Y'know, you could be the sort of cranked-up, out-of-control person that could find something familiar about yourself on every other page of the DSM-IV and you still couldn't come up with a system as diabolical and fucked up as the one we've got in this country for determining what it is the government is doing--with both our reputation and our money.

And, just for review, it's not like we haven't been here before. It was thirty years ago or so that Congress got all excited about the CIA trying to assassinate foreign leaders, about domestic spying, and what we got from that were some hearings, a few long reports and the FISA, which everyone thought solved all the problems until we discovered that, well, no, it didn't. Reagan found ways to fight wars by proxy and finance it all with under-the-table arms sales and putting crack out on the streets and we probably never would have found out about that one if it weren't for a little story in a little newspaper in Beirut.

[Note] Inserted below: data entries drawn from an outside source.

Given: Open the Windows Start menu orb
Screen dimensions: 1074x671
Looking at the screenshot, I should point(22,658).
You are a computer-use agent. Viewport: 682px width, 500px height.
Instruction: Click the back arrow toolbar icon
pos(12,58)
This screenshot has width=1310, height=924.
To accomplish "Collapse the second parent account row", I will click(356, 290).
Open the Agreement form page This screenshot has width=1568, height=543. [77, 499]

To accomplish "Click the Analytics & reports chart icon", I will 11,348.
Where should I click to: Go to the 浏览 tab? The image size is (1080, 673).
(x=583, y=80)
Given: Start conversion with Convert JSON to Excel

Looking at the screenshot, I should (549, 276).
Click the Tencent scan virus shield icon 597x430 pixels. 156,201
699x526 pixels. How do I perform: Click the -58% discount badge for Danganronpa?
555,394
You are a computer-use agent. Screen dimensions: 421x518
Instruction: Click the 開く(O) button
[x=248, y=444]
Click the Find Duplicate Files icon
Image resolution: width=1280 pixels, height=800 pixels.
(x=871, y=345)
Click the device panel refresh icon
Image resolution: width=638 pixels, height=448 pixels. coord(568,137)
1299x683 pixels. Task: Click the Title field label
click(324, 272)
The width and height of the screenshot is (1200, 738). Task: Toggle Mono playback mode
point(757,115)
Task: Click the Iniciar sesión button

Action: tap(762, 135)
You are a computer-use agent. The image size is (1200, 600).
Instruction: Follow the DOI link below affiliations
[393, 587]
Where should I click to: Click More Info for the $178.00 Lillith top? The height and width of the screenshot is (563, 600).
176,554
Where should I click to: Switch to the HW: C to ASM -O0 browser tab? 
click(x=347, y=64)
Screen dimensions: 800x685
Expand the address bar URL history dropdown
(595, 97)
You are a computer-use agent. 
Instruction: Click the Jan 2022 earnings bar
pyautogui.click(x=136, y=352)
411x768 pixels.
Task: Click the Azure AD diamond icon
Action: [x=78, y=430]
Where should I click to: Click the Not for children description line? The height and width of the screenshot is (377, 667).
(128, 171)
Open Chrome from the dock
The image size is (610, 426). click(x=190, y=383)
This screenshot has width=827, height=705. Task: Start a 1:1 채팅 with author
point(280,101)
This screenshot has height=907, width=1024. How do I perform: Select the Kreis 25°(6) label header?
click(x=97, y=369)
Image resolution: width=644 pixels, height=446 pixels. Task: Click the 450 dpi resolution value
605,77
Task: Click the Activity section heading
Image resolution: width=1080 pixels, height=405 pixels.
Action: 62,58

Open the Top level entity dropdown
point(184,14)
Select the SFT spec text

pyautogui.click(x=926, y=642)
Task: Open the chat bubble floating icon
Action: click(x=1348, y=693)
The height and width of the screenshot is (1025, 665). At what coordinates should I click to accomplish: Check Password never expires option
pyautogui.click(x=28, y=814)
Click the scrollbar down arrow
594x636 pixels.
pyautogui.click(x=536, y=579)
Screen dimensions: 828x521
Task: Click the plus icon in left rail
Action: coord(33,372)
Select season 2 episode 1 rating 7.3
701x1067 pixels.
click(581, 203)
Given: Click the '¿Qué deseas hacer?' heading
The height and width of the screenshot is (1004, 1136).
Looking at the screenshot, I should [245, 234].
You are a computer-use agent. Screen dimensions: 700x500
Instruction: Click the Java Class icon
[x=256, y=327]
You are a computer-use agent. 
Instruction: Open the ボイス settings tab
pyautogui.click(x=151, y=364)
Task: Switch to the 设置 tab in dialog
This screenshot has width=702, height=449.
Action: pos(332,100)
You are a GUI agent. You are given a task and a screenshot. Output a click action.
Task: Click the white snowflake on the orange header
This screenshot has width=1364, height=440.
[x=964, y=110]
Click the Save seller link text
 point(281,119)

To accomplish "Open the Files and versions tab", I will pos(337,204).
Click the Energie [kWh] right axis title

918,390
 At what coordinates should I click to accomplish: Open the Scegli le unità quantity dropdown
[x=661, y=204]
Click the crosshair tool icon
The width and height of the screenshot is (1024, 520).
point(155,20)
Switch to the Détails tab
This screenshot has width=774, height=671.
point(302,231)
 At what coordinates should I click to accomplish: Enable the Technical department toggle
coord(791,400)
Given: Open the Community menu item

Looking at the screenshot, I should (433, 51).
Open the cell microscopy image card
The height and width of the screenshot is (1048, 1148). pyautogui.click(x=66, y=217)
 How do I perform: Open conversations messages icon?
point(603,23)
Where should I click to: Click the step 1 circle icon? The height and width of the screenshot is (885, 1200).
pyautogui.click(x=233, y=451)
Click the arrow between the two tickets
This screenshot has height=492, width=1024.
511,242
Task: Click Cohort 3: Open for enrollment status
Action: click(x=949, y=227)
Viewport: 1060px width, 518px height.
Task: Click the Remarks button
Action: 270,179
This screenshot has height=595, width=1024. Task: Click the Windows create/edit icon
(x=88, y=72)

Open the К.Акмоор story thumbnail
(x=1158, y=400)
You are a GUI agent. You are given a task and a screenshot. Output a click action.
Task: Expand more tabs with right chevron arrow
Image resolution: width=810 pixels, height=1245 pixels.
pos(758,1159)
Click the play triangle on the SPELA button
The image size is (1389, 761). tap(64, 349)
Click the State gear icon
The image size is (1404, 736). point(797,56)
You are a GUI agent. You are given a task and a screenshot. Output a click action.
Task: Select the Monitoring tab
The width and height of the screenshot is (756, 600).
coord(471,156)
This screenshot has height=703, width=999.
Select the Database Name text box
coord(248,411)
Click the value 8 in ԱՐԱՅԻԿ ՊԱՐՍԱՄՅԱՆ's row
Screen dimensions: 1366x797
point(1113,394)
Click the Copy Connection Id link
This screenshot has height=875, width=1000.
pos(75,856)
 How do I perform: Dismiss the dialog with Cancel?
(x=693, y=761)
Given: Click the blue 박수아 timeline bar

That the CIA had been in bed (strictly a business relationship of mutual interests, mind you) with the fuckin' mafia for years bothered Congress, too, but, just a bit. But, at no time did Congress get out the meat-ax, whack off the CIA's balls at high noon on the Capitol steps with the C-Span cameras running and tell them, "now, stick to what you were supposed to do in the first place--give us good intelligence, not worldwide embarrassments."

At the heart of the problem is that for the ops people in the CIA (and more than a few on the analysis side), the Second World War never ended--they just couldn't give up that stone high that the OSS had given them--and they very rapidly came to the conclusion that they were entitled to behave as ruthlessly as they imagined their principal opponent did, so, hell, why not hire a bunch of Nazis to advise us on how to deal with the Soviets? Why not use drugs and torture and biological agents to induce psychosis in people suspected of having information we wanted, and use unsuspecting targets for testing? Why not overthrow governments that might prevent our multinational corporations from maximizing profits? Why not embrace every right-wing dictator in the world just because they were anti-communist? Why not make friends with the mafia and pay them to do things we want them to do? Why not devastate entire countries by pumping money and guns to our hand-picked thugs? Why not spy on our own citizens and open their mail?

Why not? Because the world's not had a moment's peace since the creation of the CIA. Because that laissez faire attitude about how the CIA and Presidents directing it conduct business has led us to this point in time, where we're wondering, once again, "what the fuck were these people thinking?" Where we're seeing our own people practice every known variation on precisely the sort of human rights abuses we've publicly reproached other nations for doing--on the practice of torture, psychological and physical, to the point of murder, secret prisons, indefinite imprisonment without due process, state-sponsored kidnapping (oh, pardon for not using the more Orwellian "extraordinary rendition"), assassination squads, widespread domestic spying. Once again, we've got the stench of hypocrisy in our collective nostrils and, once again, we're told we're not allowed to know anything about it. Always, always, always the same lame excuse: our enemies might find out about it. Hell, the only people who don't know about it are the people that pay for it all with their taxes.

It's classified. It's a matter of national security, on a need-to-know basis. Just live with the stink. You'll get used to it.


[And, added on edit] Almost forgot. This assertion that we've got to accept this as a consequence of maintaining national security is, in most instances, just so much horseshit (I'm getting very, very tired of the old, hackneyed phrase, "sources and methods," when the sources are fuckin' Curveball and Abu Zubaydah and the methods are illegal fifty ways to Sunday).

But what's stuck in my craw at the moment is that there's a concerted attempt on the part of the gatekeepers to get us to ignore these gross acts. Take, for example, Glenn Greenwald's running battle to get NPR's ombudsman to actually debate NPR's policy on the use of the word, "torture." Making it even worse, NPR recently described the treatment of a journalist in Gambia as "torture," but, still vociferously defends avoidance of the word in connection with U.S. actions.

Like I said, better get used to the stink, because it's getting stronger.